The demand for cheap goods and services is what fuels modern slavery. Consumers and companies want products and services that give them hockey-stick growth, maximising profits. This creates a race to the bottom, where companies cut corners to reduce costs. This leads to workers being paid below minimum wage, working in dangerous conditions, or even being forced to work against their will. We need to address the single root cause of modern slavery; reducing the demand for cheap goods and services.

To achieve this, we need a sea change in the way we think about modern slavery. It is not just a criminal justice issue, but a social issue that affects us all. We need to accept that modern slavery is a feature of our economies, and we all have a responsibility to combat it. We cannot simply blame other countries for this issue, as it is a global problem that affects us all. And our demand drives the entire thing.

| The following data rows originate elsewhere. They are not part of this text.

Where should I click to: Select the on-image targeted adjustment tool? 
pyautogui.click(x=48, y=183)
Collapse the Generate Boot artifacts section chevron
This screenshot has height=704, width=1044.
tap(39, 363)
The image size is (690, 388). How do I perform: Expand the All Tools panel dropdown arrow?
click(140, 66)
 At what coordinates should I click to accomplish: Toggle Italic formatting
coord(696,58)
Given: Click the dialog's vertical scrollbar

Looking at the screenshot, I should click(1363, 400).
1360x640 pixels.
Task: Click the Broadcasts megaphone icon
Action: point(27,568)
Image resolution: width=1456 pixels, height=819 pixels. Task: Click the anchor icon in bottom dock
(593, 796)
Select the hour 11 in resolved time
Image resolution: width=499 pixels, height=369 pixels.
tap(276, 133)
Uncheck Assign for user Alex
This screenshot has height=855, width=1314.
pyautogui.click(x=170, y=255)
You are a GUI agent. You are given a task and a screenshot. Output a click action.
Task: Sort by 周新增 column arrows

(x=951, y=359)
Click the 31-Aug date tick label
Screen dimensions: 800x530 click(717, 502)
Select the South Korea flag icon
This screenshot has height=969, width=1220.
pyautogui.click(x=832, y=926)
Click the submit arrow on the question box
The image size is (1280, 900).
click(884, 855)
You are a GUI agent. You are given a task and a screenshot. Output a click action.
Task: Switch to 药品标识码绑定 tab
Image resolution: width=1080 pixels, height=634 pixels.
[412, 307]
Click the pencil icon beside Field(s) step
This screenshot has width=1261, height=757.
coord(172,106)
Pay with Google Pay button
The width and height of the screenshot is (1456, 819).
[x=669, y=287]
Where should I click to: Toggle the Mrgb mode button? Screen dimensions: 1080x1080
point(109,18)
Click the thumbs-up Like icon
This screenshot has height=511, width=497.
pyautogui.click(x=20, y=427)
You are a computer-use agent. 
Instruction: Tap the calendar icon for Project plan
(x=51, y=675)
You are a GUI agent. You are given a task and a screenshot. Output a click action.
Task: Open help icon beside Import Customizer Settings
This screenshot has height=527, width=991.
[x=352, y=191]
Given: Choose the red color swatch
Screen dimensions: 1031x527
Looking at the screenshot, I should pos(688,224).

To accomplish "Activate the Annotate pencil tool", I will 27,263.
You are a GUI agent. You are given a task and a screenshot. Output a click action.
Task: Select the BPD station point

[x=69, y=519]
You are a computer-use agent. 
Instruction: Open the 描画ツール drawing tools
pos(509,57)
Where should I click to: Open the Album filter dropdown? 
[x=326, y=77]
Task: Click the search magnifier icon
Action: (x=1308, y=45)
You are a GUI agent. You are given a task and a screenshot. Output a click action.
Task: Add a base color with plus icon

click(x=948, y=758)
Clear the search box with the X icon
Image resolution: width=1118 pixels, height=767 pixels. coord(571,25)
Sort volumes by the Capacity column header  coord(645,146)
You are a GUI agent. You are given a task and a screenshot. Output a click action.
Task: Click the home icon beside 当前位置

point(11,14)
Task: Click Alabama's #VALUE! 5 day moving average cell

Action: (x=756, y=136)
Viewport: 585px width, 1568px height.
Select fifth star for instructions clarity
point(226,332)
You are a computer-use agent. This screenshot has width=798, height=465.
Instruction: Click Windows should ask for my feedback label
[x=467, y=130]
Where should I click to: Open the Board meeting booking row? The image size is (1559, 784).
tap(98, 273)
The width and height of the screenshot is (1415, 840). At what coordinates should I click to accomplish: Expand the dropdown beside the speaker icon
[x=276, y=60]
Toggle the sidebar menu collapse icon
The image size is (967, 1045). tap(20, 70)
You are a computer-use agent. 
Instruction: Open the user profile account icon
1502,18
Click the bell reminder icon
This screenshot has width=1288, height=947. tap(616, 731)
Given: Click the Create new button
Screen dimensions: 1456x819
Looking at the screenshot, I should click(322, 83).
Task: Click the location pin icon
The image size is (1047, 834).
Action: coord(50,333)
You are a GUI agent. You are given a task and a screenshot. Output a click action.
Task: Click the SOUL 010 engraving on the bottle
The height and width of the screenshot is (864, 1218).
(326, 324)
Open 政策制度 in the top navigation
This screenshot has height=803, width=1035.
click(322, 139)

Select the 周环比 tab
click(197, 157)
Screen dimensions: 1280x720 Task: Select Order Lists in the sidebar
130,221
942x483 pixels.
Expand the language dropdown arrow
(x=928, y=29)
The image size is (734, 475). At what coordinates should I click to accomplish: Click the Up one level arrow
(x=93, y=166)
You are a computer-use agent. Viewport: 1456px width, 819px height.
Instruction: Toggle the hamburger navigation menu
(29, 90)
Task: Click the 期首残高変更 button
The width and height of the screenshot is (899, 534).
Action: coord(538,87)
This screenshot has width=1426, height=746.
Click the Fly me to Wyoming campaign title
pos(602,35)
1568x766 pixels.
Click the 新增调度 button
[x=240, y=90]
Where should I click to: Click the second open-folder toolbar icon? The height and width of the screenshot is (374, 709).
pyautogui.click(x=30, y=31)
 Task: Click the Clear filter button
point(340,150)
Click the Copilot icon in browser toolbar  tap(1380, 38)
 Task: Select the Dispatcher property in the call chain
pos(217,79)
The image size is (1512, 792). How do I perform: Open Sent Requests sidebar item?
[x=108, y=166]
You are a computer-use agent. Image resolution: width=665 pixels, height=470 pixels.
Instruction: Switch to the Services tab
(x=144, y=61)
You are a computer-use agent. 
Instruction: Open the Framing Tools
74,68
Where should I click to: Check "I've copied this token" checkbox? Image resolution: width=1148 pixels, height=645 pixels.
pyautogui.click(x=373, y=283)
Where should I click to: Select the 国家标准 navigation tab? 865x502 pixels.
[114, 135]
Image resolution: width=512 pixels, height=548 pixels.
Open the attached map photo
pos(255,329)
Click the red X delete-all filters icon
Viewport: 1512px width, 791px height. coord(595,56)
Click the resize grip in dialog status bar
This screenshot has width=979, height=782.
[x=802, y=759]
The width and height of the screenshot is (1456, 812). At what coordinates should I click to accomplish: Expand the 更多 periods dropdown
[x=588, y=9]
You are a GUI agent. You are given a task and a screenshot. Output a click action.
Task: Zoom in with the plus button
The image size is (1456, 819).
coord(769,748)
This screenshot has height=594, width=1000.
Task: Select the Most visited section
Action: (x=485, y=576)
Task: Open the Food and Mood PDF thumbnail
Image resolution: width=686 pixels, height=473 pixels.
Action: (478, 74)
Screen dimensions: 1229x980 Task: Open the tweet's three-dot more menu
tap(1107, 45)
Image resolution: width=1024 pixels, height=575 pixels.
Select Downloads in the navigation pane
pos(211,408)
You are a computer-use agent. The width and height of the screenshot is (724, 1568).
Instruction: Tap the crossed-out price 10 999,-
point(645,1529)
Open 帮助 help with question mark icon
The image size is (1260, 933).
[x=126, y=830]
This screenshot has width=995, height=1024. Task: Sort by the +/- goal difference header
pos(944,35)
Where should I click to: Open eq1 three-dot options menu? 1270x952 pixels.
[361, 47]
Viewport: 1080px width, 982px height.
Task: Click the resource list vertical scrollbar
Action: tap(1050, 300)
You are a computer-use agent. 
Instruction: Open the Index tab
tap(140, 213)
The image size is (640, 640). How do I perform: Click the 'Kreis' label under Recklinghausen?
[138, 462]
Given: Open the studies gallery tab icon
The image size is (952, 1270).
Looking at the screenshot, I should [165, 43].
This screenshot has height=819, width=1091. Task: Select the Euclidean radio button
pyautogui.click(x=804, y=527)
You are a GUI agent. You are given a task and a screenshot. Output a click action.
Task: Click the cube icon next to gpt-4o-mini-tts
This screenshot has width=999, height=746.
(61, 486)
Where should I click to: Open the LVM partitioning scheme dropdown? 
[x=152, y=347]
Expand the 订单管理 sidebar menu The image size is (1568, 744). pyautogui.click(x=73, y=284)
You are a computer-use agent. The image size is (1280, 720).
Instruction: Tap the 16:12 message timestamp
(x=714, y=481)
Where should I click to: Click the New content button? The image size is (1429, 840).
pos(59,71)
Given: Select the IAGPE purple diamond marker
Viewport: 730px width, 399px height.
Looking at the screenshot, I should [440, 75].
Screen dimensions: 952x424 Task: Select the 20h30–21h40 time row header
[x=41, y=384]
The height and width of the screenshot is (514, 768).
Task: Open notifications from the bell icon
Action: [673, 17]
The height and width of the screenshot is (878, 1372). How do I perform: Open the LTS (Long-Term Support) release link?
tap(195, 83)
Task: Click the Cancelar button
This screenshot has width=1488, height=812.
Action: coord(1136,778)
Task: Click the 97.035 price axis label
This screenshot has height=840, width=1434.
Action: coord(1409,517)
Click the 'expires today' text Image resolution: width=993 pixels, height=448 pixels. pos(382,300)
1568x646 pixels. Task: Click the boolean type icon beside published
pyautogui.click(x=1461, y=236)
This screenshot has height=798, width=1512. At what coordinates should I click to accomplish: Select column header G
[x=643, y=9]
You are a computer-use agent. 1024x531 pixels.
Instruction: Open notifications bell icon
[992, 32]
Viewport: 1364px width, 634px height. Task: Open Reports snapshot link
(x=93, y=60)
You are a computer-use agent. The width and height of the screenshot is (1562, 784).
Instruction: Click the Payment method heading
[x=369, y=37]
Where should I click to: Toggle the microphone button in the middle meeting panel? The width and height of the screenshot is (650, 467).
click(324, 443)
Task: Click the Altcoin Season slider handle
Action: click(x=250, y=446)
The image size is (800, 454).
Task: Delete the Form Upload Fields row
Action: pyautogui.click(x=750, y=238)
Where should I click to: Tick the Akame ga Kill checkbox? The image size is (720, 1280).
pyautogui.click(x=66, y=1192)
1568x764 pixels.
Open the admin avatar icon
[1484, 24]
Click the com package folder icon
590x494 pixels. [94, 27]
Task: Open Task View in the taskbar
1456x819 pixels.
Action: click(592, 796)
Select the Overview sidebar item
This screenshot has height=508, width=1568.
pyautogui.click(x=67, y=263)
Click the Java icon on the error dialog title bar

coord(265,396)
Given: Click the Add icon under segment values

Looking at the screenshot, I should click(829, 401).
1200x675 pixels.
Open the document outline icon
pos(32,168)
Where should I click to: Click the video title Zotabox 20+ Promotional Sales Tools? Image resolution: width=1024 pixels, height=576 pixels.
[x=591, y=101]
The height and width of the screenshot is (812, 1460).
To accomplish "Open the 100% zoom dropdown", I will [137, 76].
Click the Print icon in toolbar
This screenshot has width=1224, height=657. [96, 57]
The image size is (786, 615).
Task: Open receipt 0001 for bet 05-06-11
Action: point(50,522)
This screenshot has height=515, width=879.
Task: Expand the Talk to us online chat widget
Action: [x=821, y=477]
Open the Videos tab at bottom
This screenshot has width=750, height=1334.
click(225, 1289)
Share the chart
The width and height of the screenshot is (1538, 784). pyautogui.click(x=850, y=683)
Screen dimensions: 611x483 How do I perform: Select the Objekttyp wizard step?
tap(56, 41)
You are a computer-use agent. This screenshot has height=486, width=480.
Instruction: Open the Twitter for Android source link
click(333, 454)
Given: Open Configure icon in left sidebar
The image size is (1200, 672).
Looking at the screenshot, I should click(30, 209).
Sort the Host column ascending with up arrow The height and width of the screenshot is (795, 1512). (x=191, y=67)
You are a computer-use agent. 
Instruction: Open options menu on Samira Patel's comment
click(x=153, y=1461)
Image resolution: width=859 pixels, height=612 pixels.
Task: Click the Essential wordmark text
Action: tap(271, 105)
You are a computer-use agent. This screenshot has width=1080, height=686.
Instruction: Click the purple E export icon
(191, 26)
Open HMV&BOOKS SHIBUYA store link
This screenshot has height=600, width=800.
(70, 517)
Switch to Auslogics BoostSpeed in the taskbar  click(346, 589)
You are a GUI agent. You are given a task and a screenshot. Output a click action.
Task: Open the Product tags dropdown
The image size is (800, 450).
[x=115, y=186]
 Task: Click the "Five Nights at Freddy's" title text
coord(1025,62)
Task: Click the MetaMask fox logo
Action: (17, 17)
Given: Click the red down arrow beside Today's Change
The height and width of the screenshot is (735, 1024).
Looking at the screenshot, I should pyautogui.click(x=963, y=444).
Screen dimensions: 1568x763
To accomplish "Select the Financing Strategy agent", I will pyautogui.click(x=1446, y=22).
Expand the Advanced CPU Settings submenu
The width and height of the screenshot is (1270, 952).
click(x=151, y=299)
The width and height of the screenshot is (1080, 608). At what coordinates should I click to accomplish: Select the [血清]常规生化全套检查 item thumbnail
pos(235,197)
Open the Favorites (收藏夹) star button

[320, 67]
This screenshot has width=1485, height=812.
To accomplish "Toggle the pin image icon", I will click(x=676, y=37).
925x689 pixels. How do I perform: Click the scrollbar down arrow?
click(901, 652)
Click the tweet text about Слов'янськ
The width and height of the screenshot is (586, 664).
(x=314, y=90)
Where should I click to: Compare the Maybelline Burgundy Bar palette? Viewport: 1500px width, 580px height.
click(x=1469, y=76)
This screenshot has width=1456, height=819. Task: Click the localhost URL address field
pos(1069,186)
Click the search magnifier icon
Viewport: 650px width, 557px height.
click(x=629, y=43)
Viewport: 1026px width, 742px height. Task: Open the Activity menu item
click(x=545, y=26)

We need to address the psychology of not wanting to take responsibility for the phenomenon, that it is someone else’s problem, far-removed, and the victims that people don’t easily identify with. Modern slavery is a hidden crime and, despite their number, victims are often hidden from view. This makes it easy for consumers to ignore the issue and continue buying cheap goods and services without thinking about the human cost.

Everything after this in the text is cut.